# Indian Lake Ice?



## Cool Hunter (Dec 8, 2004)

Are any of the channels still frozen up at Indian? I wondering about ice fishing this weekend.


----------



## zpyles_00 (Dec 15, 2004)

I've been told that all the rain and the rise in water levels knocked every bit of ice off the lake and it's one big mud hole right now. Just hear-say though, don't know for myself


----------



## Cool Hunter (Dec 8, 2004)

With the cold weather this week, will there be channels with enough ice on for fishing? Lucy's or Dunn's?


----------



## Buckeye Mike (Jan 4, 2007)

Cool Hunter said:


> With the cold weather this week, will there be channels with enough ice on for fishing? Lucy's or Dunn's?


GOOD question, been thinking the same thing. If i had to quess, i would say yes, there is ice on the channels, but propbaply not enough for Safe ice fishing. And the Weather channel is calling for rain and temps in the 50 ies. this weekend. Does not sound good for us ice fishermen.
Call Mikes Bait& Tackle at Indian, 937-843-2261 he will know.


----------



## zpyles_00 (Dec 15, 2004)

They on the ice again at Indian Lake. As of yesterday, 3 guys fishing BlackHawk 10 guys fishing Long Island. Ice is about 3".


----------



## yonderfishin (Apr 9, 2006)

wow, ..fishing on 3 inches of ice , thats brave


----------



## CHOPIQ (Apr 6, 2004)

Where I was fishing Long Island its only about 3' deep. Now if it was deeper i'd probably wait for thicker ice.


----------



## Cool Hunter (Dec 8, 2004)

Did you catch any fish? I'll be up there tomorrow. Not sure if I should try Lucy's first or Long Island.


----------



## Hoosier Daddy (Aug 19, 2005)

If it is good solid "black" ice 3 inches will support much more than 5-8 inches of sloppy white ice. I was out on 7 inches last weekend and felt less secure than on 3 inches earlier this year. Ice quality is very important. My guess is they practically started over making ice down there after the rain and that is some brand spankin new ice from the past few days.

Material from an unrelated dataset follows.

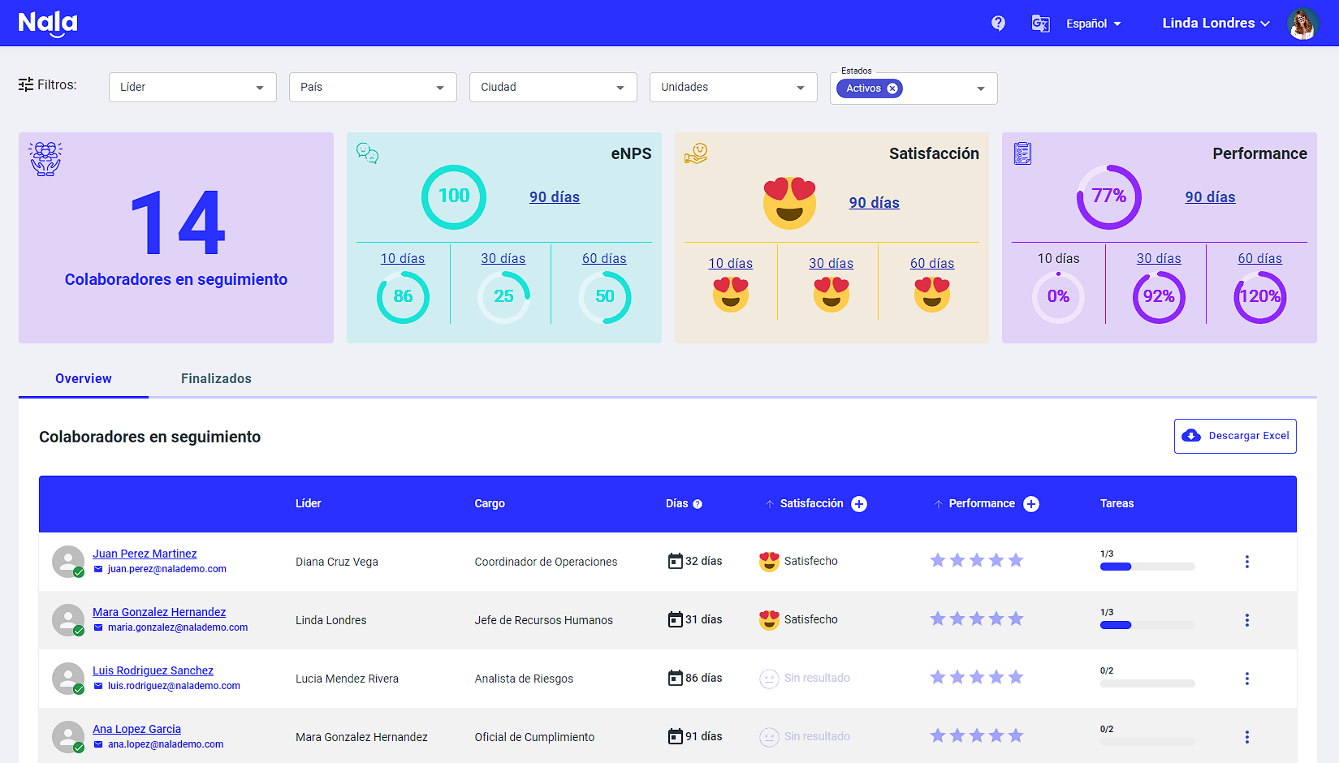
Task: Click the translate language icon
Action: click(x=1040, y=24)
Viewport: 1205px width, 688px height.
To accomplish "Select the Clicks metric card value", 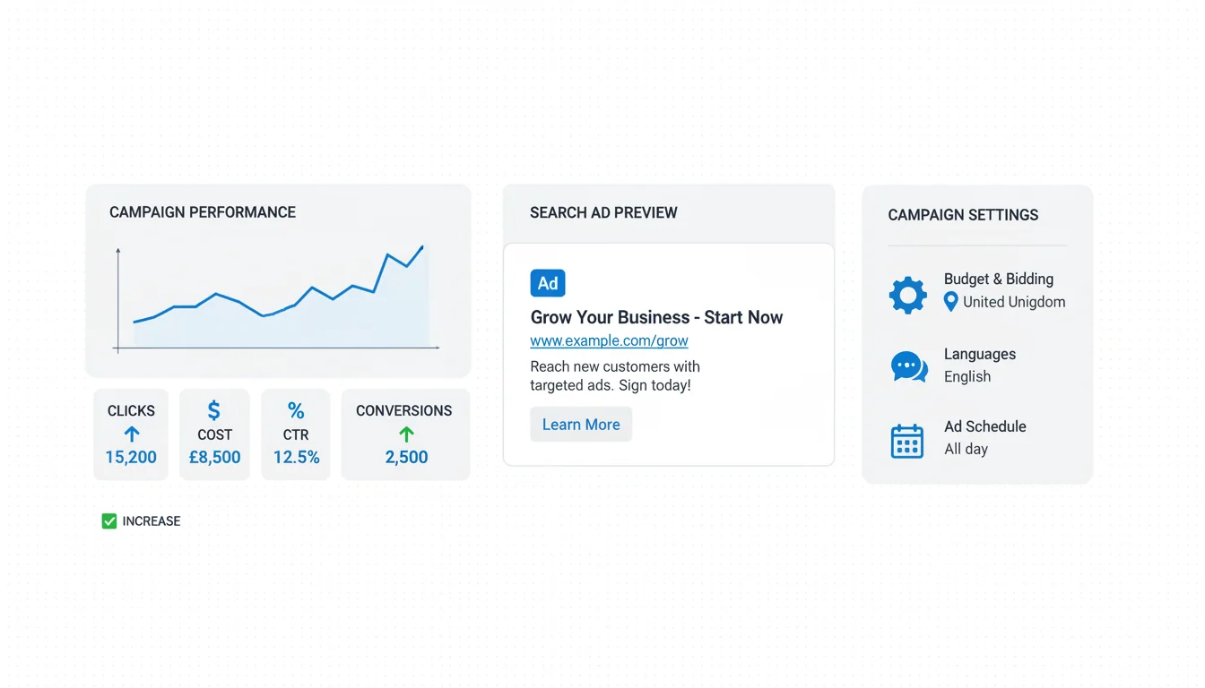I will point(131,457).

I am headin over to check my little pond. It has not lost ice since the first freeze, but all the fluctuation has caused havoc. Good in some spots not in others.


----------



## CHOPIQ (Apr 6, 2004)

I know I'll be at Indian tomorrow morning bright and early.


----------



## Big Joshy (Apr 26, 2004)

the info ive seen from searching the net has told me that its pretty iffy for my big but at indian this weekend. I read one report of some areas with 2-3 right next to 1.5 inches. All for some gills. NO THANKS! I don't think that much ice would even hold my gear! LOL To bad they are saying 67 tuesday and rain most of the week. Im hoping we get some real winter and we are on it for good in two weeks. 

With all this thin ice I guess I need to open a savings account and everytime that I want to go ice fishing I will just put 50 bucks in it that I would have spent on gas and bait. Pretty soon I will be able to afford a hovercraft and I will offset my expenses by charging admission to you fellow OGF ice heads! I would have been fishing for a month already. MAN IVE GOT TO GET OUT!


----------



## Buckeye Mike (Jan 4, 2007)

What is the latest report from IL, was down their Fri. morning at LI, bite was not very good, to bright. Anybody fish Sat. or Sun., what does the ice look like ? would like to go Mon. morning.


----------



## Big Joshy (Apr 26, 2004)

i can't say for sure but im pretty confident that there isn't any safe ice left.

take a look at www.indianlake.com and look at the lake condition video. they update it every few days.


----------



## dock dabber (Mar 20, 2005)

The moundwood boat ramp and channel is wide open, will be there with boat Tues.


----------



## zpyles_00 (Dec 15, 2004)

Fished all day saturday

Started at Long Island bite was extremely slow, 1 keeper in 4 hours. 

Moved to the Game Reserve. Bite was a little better, bunch of small fish though, really had to sort through the keepers. 

At about 2:30 someone turned on the feeding switch and by dark, me, my dad, and my cousin had about 90 monster gills. Almost filled a 5gal bucket. 

Ice wasn't anygood come sunday and was a real treat getting off the ice saturday night, was walking with about 4" of water sitting on the ice.


----------